The records below must be reproduced in full and without error.

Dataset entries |
--- START ---

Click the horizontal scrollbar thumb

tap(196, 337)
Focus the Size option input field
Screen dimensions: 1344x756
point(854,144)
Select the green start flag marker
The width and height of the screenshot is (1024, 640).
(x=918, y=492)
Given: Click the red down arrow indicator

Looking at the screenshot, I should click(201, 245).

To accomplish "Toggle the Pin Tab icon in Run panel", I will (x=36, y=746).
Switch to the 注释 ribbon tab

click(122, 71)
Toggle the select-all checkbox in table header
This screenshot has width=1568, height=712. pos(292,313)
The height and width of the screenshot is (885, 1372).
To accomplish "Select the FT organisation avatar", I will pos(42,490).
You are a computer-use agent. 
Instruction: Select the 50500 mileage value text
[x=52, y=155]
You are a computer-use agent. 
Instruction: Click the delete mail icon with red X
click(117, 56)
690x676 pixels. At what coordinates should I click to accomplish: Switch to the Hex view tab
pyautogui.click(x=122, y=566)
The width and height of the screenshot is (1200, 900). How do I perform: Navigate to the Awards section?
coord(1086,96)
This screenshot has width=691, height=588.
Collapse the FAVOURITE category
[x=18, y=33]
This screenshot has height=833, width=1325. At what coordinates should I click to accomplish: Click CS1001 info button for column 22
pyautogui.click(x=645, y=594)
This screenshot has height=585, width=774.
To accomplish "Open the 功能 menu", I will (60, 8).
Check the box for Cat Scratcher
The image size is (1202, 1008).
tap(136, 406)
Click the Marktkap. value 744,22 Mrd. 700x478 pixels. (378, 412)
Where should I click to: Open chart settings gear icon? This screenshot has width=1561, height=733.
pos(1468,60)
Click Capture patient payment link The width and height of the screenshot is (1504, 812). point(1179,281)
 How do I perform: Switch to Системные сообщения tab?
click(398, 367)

--- END ---

Your response |
Click the horizontal scrollbar thumb

tap(196, 337)
Focus the Size option input field
Screen dimensions: 1344x756
point(854,144)
Select the green start flag marker
The width and height of the screenshot is (1024, 640).
(x=918, y=492)
Given: Click the red down arrow indicator

Looking at the screenshot, I should click(201, 245).

To accomplish "Toggle the Pin Tab icon in Run panel", I will (x=36, y=746).
Switch to the 注释 ribbon tab

click(122, 71)
Toggle the select-all checkbox in table header
This screenshot has width=1568, height=712. pos(292,313)
The height and width of the screenshot is (885, 1372).
To accomplish "Select the FT organisation avatar", I will pos(42,490).
You are a computer-use agent. 
Instruction: Select the 50500 mileage value text
[x=52, y=155]
You are a computer-use agent. 
Instruction: Click the delete mail icon with red X
click(117, 56)
690x676 pixels. At what coordinates should I click to accomplish: Switch to the Hex view tab
pyautogui.click(x=122, y=566)
The width and height of the screenshot is (1200, 900). How do I perform: Navigate to the Awards section?
coord(1086,96)
This screenshot has width=691, height=588.
Collapse the FAVOURITE category
[x=18, y=33]
This screenshot has height=833, width=1325. At what coordinates should I click to accomplish: Click CS1001 info button for column 22
pyautogui.click(x=645, y=594)
This screenshot has height=585, width=774.
To accomplish "Open the 功能 menu", I will (60, 8).
Check the box for Cat Scratcher
The image size is (1202, 1008).
tap(136, 406)
Click the Marktkap. value 744,22 Mrd. 700x478 pixels. (378, 412)
Where should I click to: Open chart settings gear icon? This screenshot has width=1561, height=733.
pos(1468,60)
Click Capture patient payment link The width and height of the screenshot is (1504, 812). point(1179,281)
 How do I perform: Switch to Системные сообщения tab?
click(398, 367)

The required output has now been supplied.